What the popular advice gets wrong at this income
Every accountancy thread, IR35 forum and contractor podcast has its own simple rule for handling a project manager contractor at this income level. The popular rules are:
- "Just take a £12,570 salary and dividend the rest" — works between roughly £40k and £80k of profit; breaks down above the £100,000 PA-taper cliff and around the £50k–£250k corporation-tax marginal-relief band.
- "60% goes to the tax man on anything over £100k" — true within the £25,140-wide taper band, but it is the marginal rate, not the average. Most contractors hear "60%" and assume their whole income is being taxed at that rate, which is wrong.
- "Pension contributions don't help if you only have a Ltd Co" — wrong. Employer pension contributions are deductible against corporation tax, attract no NI either side, and are not personal income — making them the single most powerful lever in the high-rate / taper bands.
- "The optimal salary is exactly the secondary threshold" — historically true; in 2026/27 the secondary threshold (£5,000) is so low that ignoring the £5k–£12,570 region is leaving free Personal Allowance on the table.

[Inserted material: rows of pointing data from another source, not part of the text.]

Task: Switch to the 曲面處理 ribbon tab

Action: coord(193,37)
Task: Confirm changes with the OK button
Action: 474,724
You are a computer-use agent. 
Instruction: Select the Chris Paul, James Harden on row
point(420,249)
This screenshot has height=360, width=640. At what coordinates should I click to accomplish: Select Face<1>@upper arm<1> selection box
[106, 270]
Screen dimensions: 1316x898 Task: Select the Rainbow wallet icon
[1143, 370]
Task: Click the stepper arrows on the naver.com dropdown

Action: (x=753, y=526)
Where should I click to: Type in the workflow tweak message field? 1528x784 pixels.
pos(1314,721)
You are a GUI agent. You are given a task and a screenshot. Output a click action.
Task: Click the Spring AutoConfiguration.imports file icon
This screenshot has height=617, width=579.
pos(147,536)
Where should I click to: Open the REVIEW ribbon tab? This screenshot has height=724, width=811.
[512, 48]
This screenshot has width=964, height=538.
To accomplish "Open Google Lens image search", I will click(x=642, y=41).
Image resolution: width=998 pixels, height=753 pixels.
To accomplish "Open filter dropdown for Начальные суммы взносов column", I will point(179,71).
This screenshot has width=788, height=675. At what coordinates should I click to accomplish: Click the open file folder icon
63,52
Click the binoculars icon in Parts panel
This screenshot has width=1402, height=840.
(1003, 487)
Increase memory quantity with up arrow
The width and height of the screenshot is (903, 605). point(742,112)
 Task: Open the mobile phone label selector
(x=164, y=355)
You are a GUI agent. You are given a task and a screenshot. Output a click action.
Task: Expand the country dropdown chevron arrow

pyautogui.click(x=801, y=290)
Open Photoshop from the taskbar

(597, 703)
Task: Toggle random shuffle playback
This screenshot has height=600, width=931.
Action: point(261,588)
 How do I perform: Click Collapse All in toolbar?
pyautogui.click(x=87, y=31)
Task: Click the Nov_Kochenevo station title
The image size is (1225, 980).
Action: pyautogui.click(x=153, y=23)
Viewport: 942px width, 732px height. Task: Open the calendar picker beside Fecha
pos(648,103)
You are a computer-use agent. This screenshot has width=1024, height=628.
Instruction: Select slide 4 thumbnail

For a project manager contractor at £110,000 of gross, the BracketMath optimiser disagrees with at least one of those rules — that's why we built it.
Specifically, the joint optimum at this profit level is £12,570 of salary, £29,399 of dividend, £60,000 of employer pension contribution. The rule-of-thumb baseline (£12,570 salary, no pension, max dividend) produces only £71,413 of net wealth — a shortfall of £28,027 versus the joint optimum.